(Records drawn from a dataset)
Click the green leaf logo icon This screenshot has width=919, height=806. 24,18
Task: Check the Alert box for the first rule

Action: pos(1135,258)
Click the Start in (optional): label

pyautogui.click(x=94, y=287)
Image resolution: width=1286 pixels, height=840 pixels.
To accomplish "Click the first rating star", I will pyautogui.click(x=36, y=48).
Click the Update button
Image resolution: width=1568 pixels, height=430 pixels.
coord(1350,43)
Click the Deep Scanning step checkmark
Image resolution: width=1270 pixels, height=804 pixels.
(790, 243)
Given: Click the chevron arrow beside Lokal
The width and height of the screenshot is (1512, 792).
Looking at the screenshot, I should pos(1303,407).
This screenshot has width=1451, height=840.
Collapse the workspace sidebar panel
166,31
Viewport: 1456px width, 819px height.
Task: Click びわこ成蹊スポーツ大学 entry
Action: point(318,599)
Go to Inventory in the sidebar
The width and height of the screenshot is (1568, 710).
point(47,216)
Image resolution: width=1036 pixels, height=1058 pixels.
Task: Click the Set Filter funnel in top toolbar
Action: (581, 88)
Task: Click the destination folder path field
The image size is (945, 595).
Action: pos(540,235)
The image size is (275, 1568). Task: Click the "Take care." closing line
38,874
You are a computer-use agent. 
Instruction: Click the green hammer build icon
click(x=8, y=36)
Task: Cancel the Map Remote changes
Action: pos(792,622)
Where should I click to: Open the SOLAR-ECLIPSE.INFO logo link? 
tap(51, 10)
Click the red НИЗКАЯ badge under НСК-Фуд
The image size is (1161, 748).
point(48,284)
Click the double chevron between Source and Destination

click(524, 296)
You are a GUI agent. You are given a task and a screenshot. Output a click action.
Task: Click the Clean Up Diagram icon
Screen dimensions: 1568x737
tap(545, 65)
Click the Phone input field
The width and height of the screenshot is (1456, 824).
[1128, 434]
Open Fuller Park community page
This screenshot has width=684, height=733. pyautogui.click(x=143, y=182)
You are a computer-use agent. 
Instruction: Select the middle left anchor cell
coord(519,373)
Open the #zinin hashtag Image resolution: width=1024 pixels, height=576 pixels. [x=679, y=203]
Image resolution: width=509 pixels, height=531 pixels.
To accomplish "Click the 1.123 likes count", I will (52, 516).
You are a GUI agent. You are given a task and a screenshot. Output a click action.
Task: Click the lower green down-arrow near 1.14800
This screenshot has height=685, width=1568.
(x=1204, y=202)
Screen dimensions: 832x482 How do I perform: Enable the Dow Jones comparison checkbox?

THE PROBLEM
Above are the entries; return each one exactly.

EXPECTED ANSWER
Click the green leaf logo icon This screenshot has width=919, height=806. 24,18
Task: Check the Alert box for the first rule

Action: pos(1135,258)
Click the Start in (optional): label

pyautogui.click(x=94, y=287)
Image resolution: width=1286 pixels, height=840 pixels.
To accomplish "Click the first rating star", I will pyautogui.click(x=36, y=48).
Click the Update button
Image resolution: width=1568 pixels, height=430 pixels.
coord(1350,43)
Click the Deep Scanning step checkmark
Image resolution: width=1270 pixels, height=804 pixels.
(790, 243)
Given: Click the chevron arrow beside Lokal
The width and height of the screenshot is (1512, 792).
Looking at the screenshot, I should pos(1303,407).
This screenshot has width=1451, height=840.
Collapse the workspace sidebar panel
166,31
Viewport: 1456px width, 819px height.
Task: Click びわこ成蹊スポーツ大学 entry
Action: point(318,599)
Go to Inventory in the sidebar
The width and height of the screenshot is (1568, 710).
point(47,216)
Image resolution: width=1036 pixels, height=1058 pixels.
Task: Click the Set Filter funnel in top toolbar
Action: (581, 88)
Task: Click the destination folder path field
The image size is (945, 595).
Action: pos(540,235)
The image size is (275, 1568). Task: Click the "Take care." closing line
38,874
You are a computer-use agent. 
Instruction: Click the green hammer build icon
click(x=8, y=36)
Task: Cancel the Map Remote changes
Action: pos(792,622)
Where should I click to: Open the SOLAR-ECLIPSE.INFO logo link? 
tap(51, 10)
Click the red НИЗКАЯ badge under НСК-Фуд
The image size is (1161, 748).
point(48,284)
Click the double chevron between Source and Destination

click(524, 296)
You are a GUI agent. You are given a task and a screenshot. Output a click action.
Task: Click the Clean Up Diagram icon
Screen dimensions: 1568x737
tap(545, 65)
Click the Phone input field
The width and height of the screenshot is (1456, 824).
[1128, 434]
Open Fuller Park community page
This screenshot has width=684, height=733. pyautogui.click(x=143, y=182)
You are a computer-use agent. 
Instruction: Select the middle left anchor cell
coord(519,373)
Open the #zinin hashtag Image resolution: width=1024 pixels, height=576 pixels. [x=679, y=203]
Image resolution: width=509 pixels, height=531 pixels.
To accomplish "Click the 1.123 likes count", I will (52, 516).
You are a GUI agent. You are given a task and a screenshot. Output a click action.
Task: Click the lower green down-arrow near 1.14800
This screenshot has height=685, width=1568.
(x=1204, y=202)
Screen dimensions: 832x482 How do I perform: Enable the Dow Jones comparison checkbox?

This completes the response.